- **Task inputs**
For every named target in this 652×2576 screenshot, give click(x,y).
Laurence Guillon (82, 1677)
---
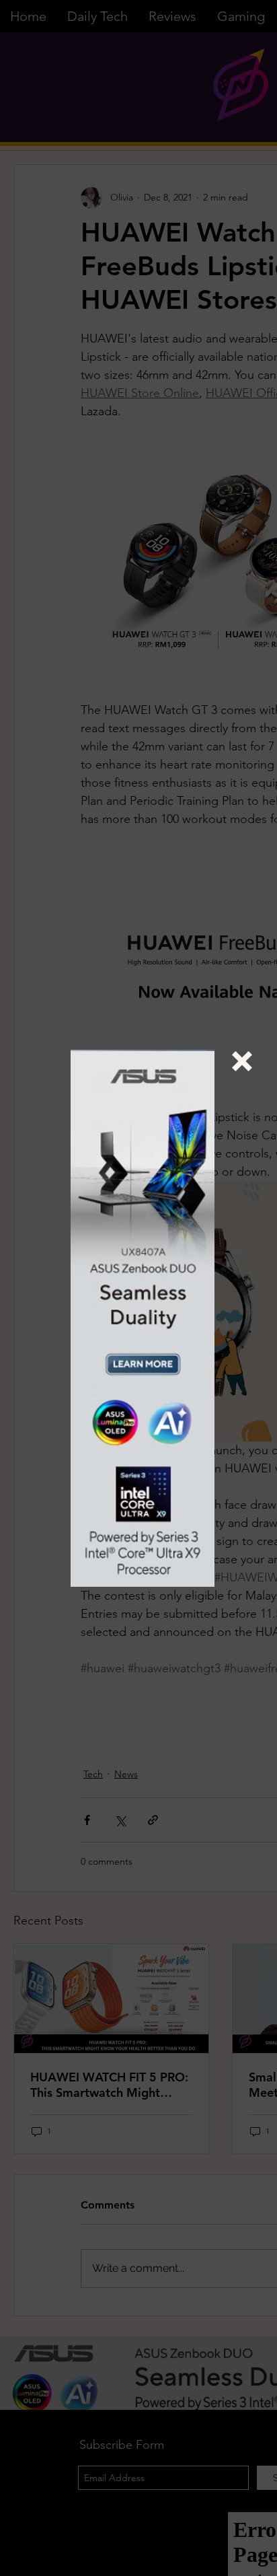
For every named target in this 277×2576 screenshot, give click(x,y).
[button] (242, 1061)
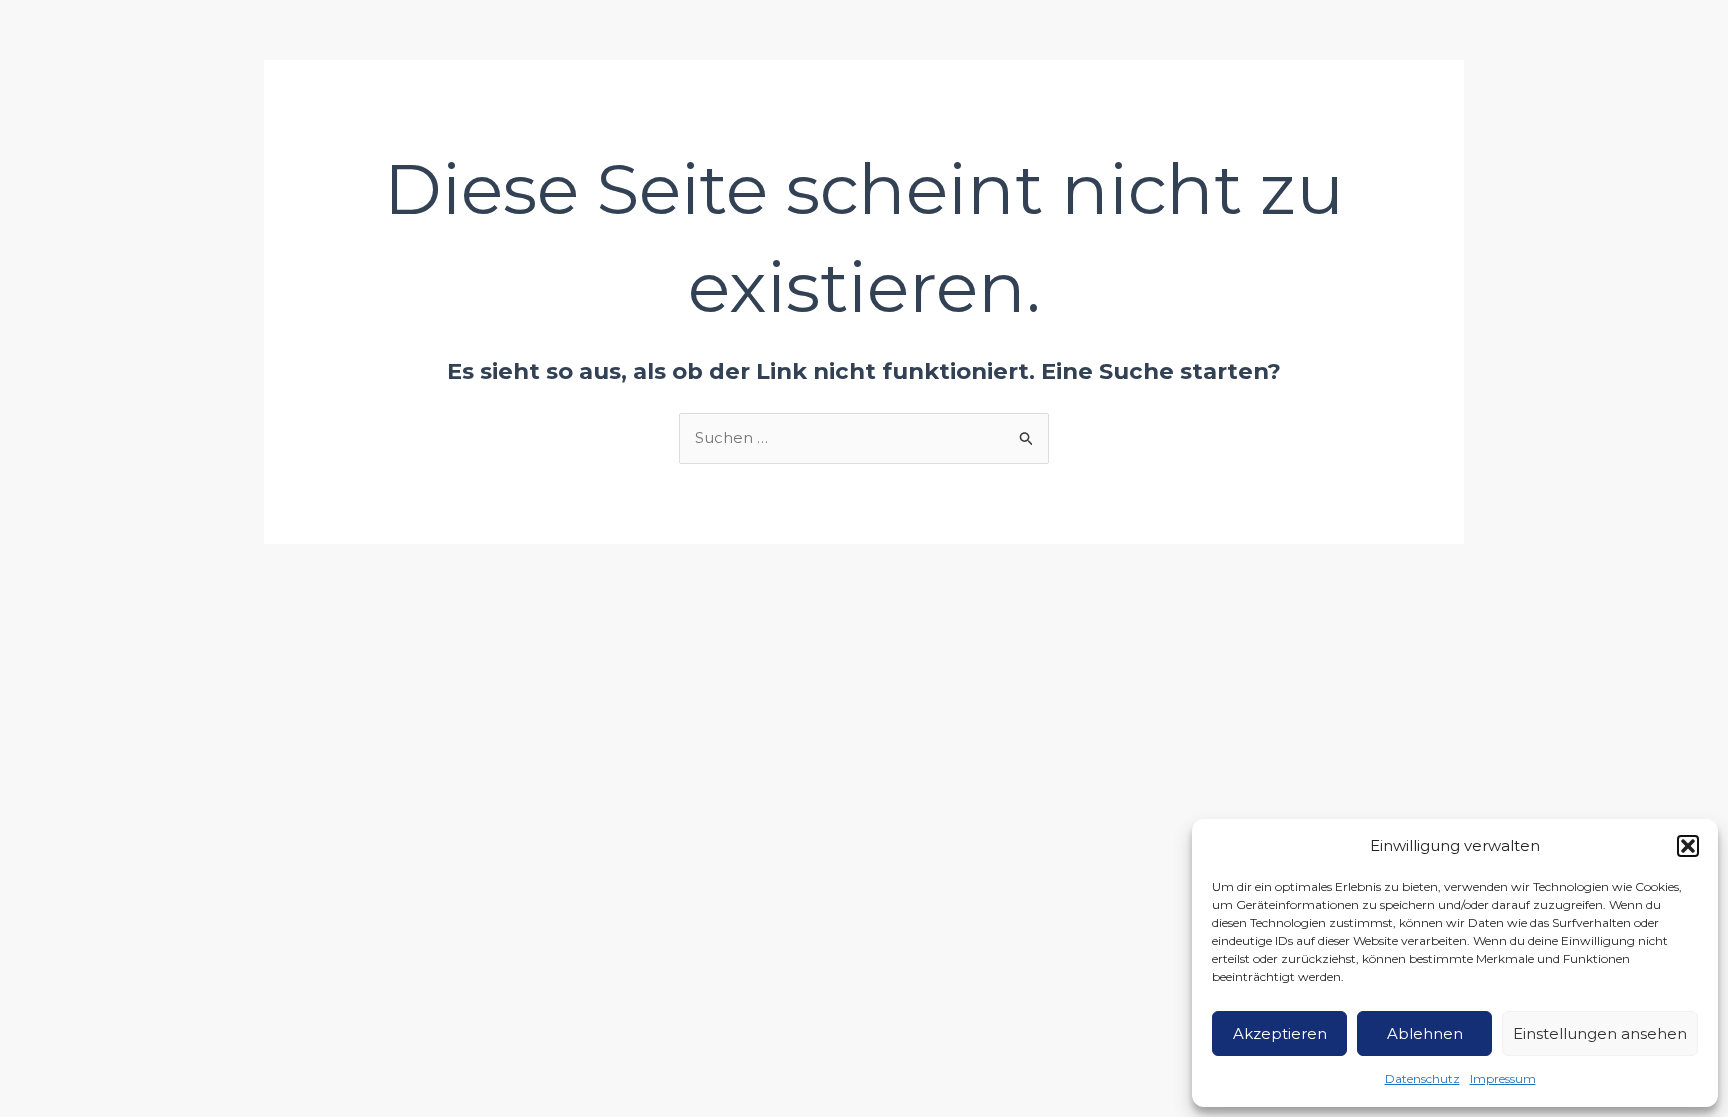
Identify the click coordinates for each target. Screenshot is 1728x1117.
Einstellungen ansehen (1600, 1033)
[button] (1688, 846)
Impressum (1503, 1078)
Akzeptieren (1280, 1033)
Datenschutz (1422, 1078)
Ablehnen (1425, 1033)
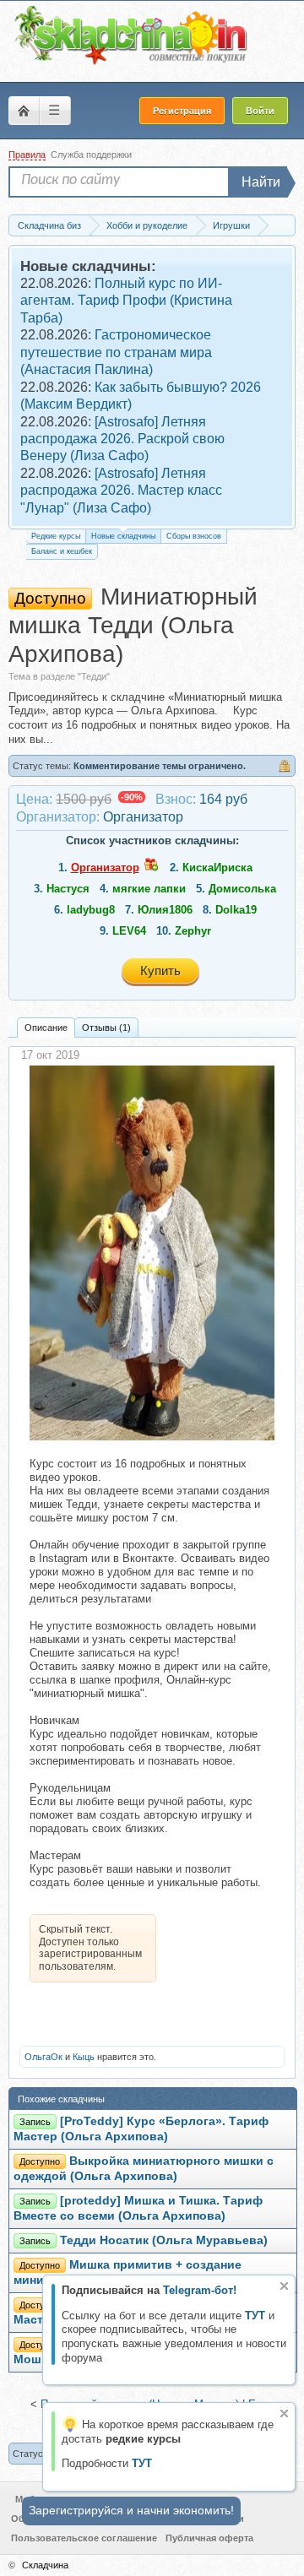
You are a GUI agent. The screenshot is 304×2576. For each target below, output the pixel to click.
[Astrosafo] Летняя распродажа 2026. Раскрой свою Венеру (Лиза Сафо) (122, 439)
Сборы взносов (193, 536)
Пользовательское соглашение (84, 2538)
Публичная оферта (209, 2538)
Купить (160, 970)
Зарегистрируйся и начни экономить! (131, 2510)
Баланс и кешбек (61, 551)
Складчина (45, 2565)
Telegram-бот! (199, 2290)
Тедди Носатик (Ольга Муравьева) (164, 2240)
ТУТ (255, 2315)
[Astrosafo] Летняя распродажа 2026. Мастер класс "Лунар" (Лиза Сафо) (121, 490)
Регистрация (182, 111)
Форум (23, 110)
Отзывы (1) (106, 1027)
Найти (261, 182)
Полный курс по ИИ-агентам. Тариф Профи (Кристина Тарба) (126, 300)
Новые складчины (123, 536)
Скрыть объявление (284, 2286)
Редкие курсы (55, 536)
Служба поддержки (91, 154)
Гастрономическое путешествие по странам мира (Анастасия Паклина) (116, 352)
--
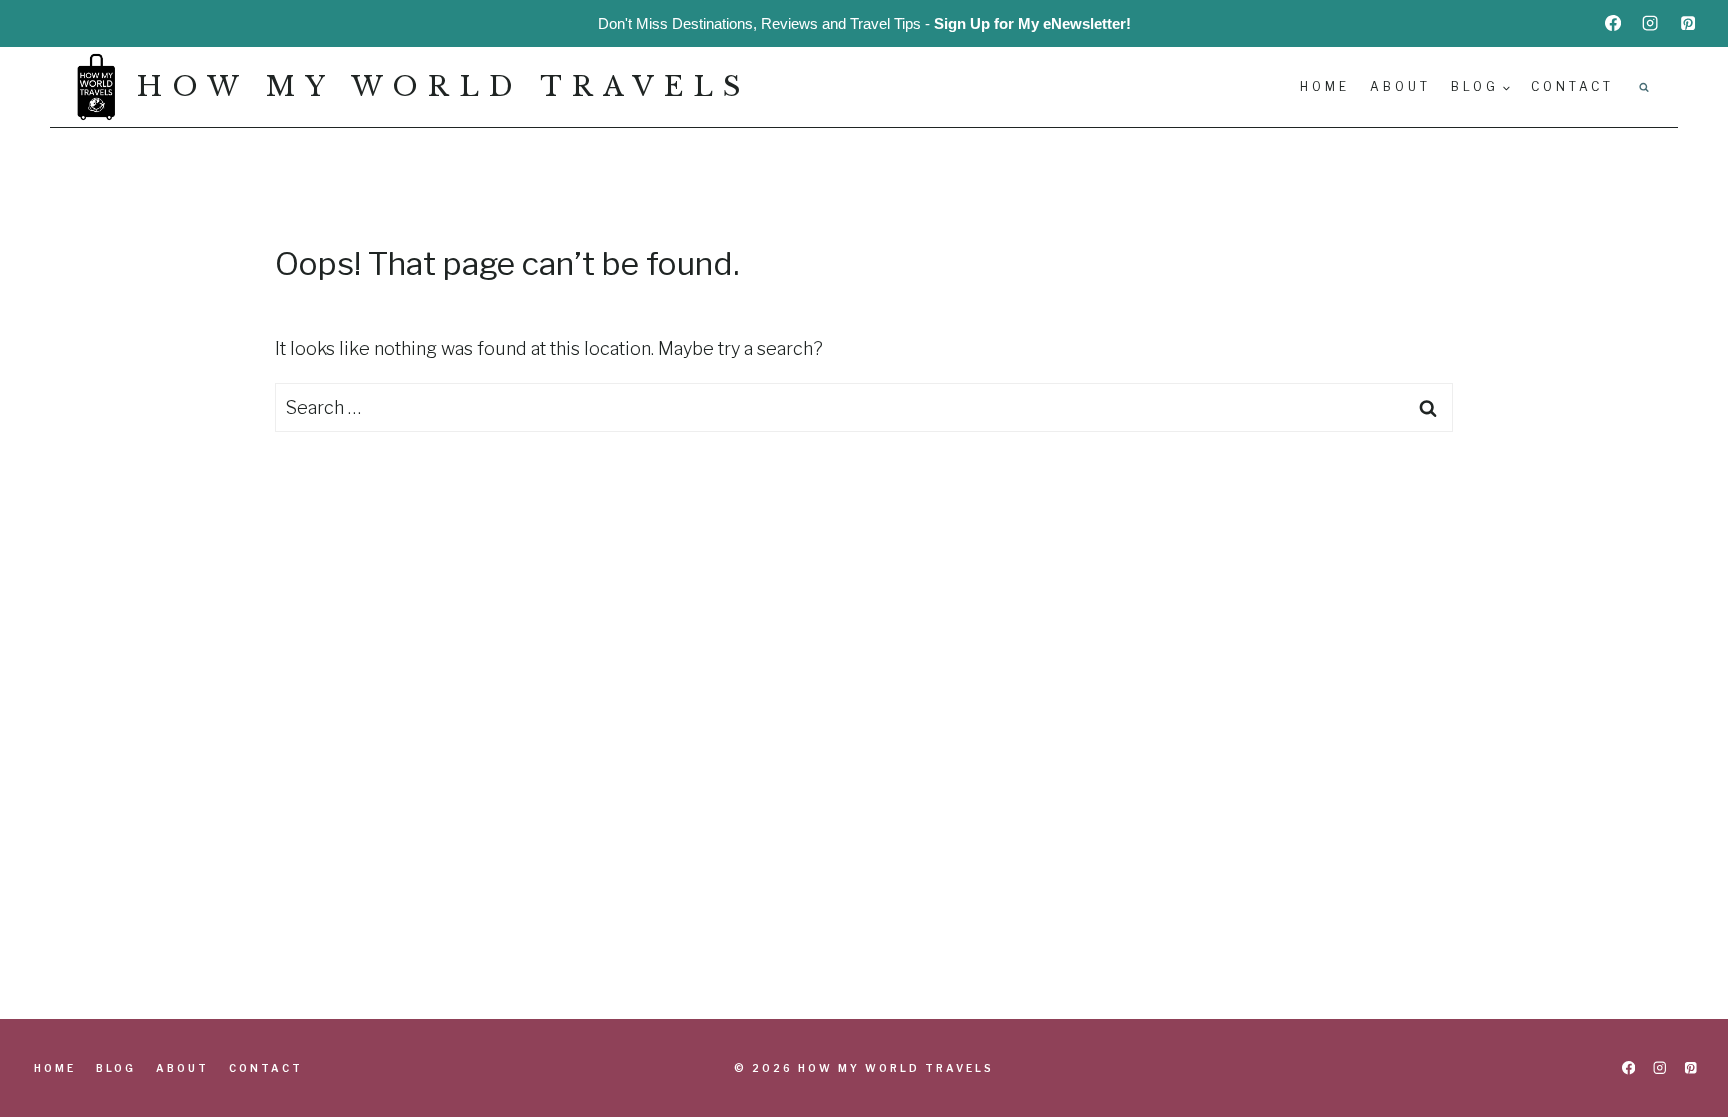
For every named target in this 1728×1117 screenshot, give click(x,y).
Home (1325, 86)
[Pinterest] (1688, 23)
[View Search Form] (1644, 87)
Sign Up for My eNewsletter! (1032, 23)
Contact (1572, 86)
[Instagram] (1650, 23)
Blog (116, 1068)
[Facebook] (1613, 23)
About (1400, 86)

- **Your task**
Retype only the stretch of lines above starting at the one with "Складчина (45, 2565)" and stopping at the one with "Гастрономическое путешествие по", exactly as written, with both kept.

- **Written solution**
Складчина (45, 2565)
Telegram-бот! (199, 2290)
Тедди Носатик (Ольга Муравьева) (164, 2240)
ТУТ (255, 2315)
[Astrosafo] Летняя распродажа 2026. Мастер класс "Лунар" (Лиза Сафо) (121, 490)
Регистрация (182, 111)
Форум (23, 110)
Отзывы (1) (106, 1027)
Найти (261, 182)
Полный курс по ИИ-агентам. Тариф Профи (Кристина Тарба) (126, 300)
Новые складчины (123, 536)
Скрыть объявление (284, 2286)
Редкие курсы (55, 536)
Служба поддержки (91, 154)
Гастрономическое путешествие по странам мира (Анастасия Паклина) (116, 352)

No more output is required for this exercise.